TASK INSTRUCTIONS: Copy each line of the records that holds the string "arrow".

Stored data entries
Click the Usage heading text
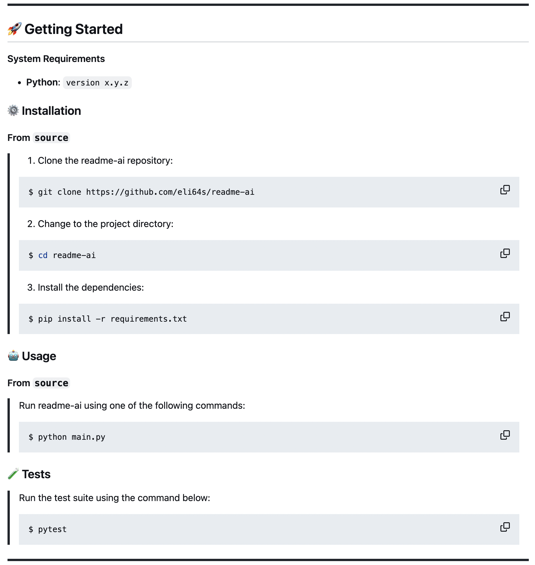The image size is (535, 565). (39, 356)
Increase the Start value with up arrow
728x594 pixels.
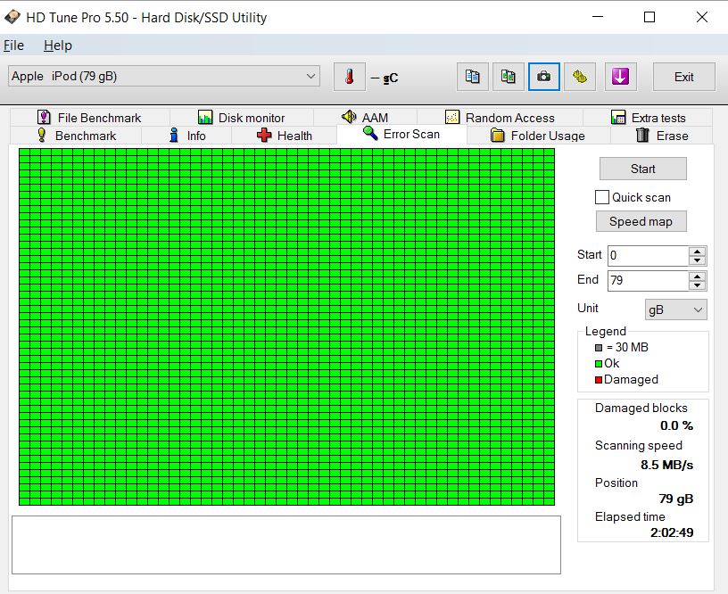[697, 251]
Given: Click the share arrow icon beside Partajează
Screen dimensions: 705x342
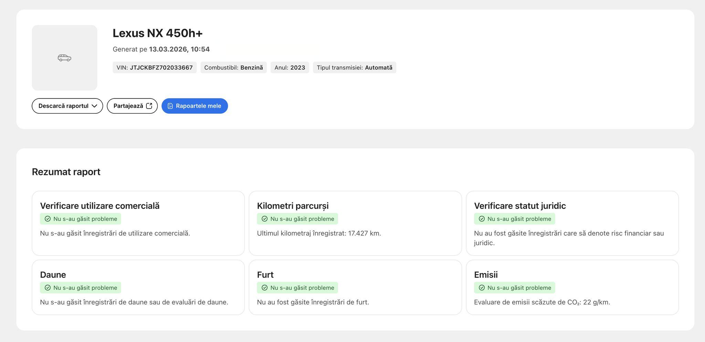Looking at the screenshot, I should tap(149, 106).
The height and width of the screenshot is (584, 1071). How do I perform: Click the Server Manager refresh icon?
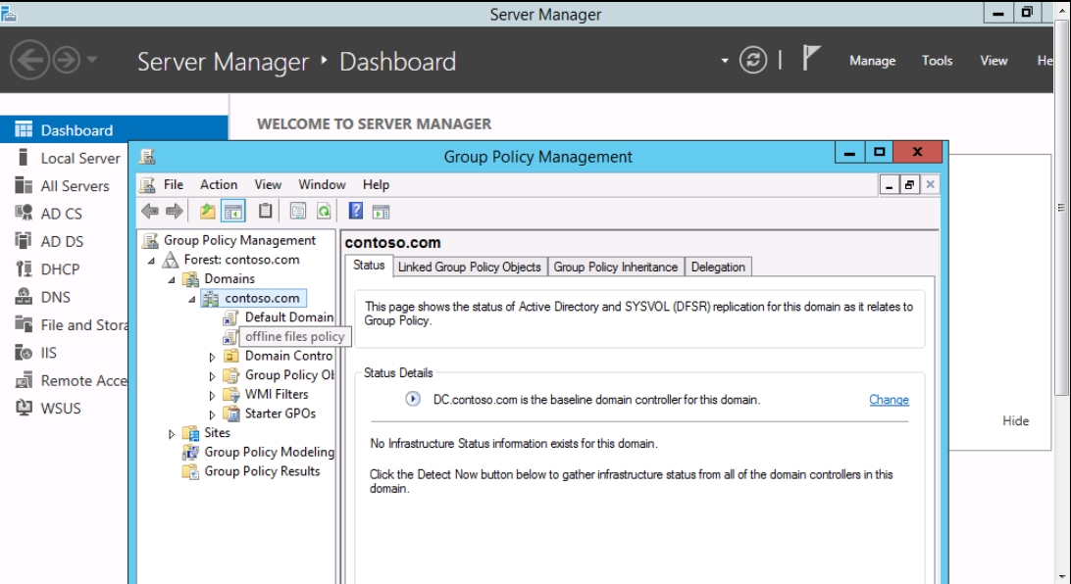point(752,61)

ANSWER:
Increase the Start value with up arrow
Given: Click the share arrow icon beside Partajează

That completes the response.